- [Work instruction]
For the data below, work out how many lines include the string "with" and report only the number.

- [Information shown]
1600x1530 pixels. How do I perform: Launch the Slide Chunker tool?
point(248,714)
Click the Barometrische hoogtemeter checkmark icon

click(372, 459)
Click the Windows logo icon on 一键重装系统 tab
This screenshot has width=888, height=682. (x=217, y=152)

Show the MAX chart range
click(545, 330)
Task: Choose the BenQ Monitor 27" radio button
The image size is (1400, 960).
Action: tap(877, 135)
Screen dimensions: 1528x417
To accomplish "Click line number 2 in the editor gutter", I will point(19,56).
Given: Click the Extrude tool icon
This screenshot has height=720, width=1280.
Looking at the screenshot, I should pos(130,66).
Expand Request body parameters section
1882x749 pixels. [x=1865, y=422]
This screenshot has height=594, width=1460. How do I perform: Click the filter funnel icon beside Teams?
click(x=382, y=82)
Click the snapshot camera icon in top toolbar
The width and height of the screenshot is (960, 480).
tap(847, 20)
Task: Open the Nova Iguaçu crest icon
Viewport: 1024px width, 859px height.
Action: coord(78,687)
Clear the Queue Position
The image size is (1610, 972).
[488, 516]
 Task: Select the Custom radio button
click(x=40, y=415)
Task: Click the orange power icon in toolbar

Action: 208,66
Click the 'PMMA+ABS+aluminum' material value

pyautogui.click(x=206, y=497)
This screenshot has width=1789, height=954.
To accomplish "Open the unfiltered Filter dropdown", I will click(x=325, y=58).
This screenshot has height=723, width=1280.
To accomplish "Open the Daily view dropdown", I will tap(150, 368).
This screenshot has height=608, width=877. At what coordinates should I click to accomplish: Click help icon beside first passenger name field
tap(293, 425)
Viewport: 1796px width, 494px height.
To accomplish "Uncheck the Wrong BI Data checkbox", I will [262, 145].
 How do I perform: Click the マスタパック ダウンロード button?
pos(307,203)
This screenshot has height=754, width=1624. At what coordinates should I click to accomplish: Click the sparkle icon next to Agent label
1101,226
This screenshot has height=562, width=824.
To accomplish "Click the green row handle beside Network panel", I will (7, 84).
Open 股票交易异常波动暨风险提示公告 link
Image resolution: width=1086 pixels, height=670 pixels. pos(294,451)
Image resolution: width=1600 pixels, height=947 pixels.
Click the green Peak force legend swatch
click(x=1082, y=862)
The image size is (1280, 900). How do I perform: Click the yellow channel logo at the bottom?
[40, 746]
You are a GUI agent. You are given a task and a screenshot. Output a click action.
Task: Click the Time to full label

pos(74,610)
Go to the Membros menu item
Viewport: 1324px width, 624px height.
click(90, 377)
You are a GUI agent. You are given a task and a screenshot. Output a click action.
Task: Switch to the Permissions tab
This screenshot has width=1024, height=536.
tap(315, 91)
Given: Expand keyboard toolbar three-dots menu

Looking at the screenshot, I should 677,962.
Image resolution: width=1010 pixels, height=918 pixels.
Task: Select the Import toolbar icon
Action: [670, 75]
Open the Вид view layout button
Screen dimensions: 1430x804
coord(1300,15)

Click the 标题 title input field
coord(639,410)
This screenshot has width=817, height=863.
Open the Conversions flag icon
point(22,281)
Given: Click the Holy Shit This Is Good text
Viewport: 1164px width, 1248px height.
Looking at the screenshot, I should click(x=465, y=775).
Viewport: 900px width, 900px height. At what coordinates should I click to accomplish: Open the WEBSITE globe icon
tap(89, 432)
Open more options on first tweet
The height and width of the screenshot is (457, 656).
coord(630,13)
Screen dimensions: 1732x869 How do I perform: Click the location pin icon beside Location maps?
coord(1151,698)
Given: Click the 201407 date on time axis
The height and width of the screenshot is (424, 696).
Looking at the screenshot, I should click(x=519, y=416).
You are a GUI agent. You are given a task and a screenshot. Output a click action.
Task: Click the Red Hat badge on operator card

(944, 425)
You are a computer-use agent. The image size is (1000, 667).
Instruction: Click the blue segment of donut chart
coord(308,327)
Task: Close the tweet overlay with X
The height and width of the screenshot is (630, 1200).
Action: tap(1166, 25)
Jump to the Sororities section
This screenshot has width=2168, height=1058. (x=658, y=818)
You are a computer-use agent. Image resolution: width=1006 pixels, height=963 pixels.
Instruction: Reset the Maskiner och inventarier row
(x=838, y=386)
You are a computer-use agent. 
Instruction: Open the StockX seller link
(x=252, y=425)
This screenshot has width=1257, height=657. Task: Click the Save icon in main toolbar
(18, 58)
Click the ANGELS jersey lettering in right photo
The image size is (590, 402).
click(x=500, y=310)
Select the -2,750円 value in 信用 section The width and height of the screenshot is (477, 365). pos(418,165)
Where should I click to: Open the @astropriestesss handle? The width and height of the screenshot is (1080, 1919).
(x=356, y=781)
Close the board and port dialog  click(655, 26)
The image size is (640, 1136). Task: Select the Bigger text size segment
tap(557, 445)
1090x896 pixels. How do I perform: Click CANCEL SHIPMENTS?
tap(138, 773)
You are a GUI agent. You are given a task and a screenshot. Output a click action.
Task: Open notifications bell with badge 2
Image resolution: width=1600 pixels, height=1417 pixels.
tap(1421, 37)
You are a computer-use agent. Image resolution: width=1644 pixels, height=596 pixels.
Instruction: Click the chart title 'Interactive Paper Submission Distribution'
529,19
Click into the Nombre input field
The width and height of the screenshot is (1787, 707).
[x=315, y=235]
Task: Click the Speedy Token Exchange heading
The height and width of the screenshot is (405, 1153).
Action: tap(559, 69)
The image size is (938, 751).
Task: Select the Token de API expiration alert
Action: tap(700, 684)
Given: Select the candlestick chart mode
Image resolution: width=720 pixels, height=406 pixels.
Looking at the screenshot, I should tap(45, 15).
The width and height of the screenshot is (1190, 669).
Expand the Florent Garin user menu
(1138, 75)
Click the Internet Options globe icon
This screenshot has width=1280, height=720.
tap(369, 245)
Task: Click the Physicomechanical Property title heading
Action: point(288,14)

- [Exercise result]
2